La maraña

Miguel-Anxo Murado
Miguel-Anxo Murado VUELTA DE HOJA

OPINIÓN

ed carosia

03 jun 2018 . Actualizado a las 05:00 h.

Como a tantas otras personas, no me produce satisfacción alguna el espectáculo del castigo a la corrupción política que nos sirven constantemente los medios de comunicación, día tras día, como una letanía de la vergüenza. Es demasiado triste esta constatación de que esa corrupción existe, y que hay responsables públicos que traicionan la confianza de la sociedad. Pero luego tampoco me gusta la forma en que la propia sociedad deja caer sobre ellos el peso de la justicia. Es una justicia lenta, tanto que parece más un arrepentimiento que una reparación. Hace que parezca como si cada época juzgase a la inmediatamente anterior, como si el delito fuese siempre cosa de otro tiempo, como si la sociedad de hoy quisiese demostrarse a sí misma que es mejor que la de ayer. Es también una justicia que se pretende ejemplarizante pero que acaba siendo, en realidad, selectiva: condenas duras que caen sobre unas pocas cabezas elegidas por su visibilidad. Es una justicia, creo, que se empeña demasiado en ser popular en un mundo narcisista en el que todo aspira a la aprobación general. Y no sé si eso es una buena idea, sobre todo en esta era en la que las redes sociales han dotado al viejo linchamiento de toda la vida de un poder tecnológico sobrecogedor. Es una justicia, en fin, que parece más catártica que constructiva, el viejo escarnio público que se remonta al sambenito, la picota, y más atrás. Quizás todo eso ha existido siempre porque no puede ser de otro modo. Qué se yo.

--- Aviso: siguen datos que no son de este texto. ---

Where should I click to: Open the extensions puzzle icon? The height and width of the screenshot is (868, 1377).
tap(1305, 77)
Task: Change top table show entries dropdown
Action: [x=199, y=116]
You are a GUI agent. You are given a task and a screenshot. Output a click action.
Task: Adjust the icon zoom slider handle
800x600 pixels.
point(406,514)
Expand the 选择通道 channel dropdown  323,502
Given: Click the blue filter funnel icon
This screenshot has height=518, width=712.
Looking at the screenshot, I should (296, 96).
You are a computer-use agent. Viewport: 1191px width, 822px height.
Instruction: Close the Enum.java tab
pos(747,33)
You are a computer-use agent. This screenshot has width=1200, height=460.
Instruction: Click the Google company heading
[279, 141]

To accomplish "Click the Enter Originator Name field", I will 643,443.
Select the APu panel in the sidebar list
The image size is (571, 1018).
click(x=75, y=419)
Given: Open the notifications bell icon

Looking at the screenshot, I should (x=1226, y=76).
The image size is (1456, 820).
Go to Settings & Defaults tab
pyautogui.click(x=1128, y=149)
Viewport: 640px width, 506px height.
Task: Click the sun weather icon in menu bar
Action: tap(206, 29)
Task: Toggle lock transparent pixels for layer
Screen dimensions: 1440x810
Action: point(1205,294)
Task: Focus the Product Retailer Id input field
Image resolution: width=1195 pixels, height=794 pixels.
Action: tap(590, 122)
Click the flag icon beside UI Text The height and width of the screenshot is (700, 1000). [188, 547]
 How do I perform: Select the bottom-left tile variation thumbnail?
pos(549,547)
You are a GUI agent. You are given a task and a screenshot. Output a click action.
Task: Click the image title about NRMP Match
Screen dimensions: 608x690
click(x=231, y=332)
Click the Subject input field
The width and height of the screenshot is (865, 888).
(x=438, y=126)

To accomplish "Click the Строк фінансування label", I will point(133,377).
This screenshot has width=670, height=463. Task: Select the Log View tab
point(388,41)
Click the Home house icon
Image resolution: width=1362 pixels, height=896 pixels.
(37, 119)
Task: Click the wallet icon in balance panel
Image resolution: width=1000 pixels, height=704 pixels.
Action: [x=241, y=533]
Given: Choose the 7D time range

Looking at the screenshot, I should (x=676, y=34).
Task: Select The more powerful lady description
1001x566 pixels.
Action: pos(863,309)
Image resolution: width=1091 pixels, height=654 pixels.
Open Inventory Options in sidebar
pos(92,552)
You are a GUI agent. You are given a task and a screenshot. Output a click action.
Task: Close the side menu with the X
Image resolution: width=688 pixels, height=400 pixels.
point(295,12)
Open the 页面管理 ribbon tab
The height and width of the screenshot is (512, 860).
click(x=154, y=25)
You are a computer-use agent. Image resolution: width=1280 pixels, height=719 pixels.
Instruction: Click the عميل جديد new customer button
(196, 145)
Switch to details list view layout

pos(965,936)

Lo que me interesa es esa catarsis. Tiene, sin duda, algunos efectos beneficiosos. Permite que la gente visualice que quien la hace la paga, y que nadie, ni siquiera en las alturas del poder, está más allá del brazo de la ley. Pero también tiene efectos perversos. Por ejemplo, hace que la gente crea que la corrupción es una ideología que puede simplemente extirparse con el poder del voto; y que la indignación, más que un sentimiento, es otra ideología sobre la que se puede construir un futuro. Sobre todo, pasa por alto una verdad incómoda: la de que existe un sedal transparente pero casi irrompible, que une, sin que se vea, el pulgar de un hombre que aparca en doble fila y el dedo meñique del concejal que incurre en un cohecho; otro hilo que va del ama de casa que paga una factura sin IVA al interventor que falsifica una firma; otro que parte de la señora que se salta una cola en el supermercado y llega hasta el ministro que miente en su currículo; otro sale del que paga en negro a una empleada del hogar y va directamente al empresario que cobra una comisión ilegal. Y así sucesivamente. Toda sociedad está unida por esos hilos secretos, que se van enredando unos en otros hasta convertirse en una maraña. Y cada vez que la Justicia coge a un corrupto, muchas personas, sin relación alguna con él, sienten un pequeño tironcito, como el pescador cuando un pez pica el anzuelo. Pero no le dan importancia, porque no creen que vaya con ellos. Naturalmente, también hay muchas personas completamente honradas entre los políticos, los empresarios y la gente corriente. El problema es que la maraña es tan espesa que muchos se ven arrastrados por ella de una u otra manera, aún sin saberlo, y es la densidad de la maraña lo que permite que se sostengan en ella los casos más graves.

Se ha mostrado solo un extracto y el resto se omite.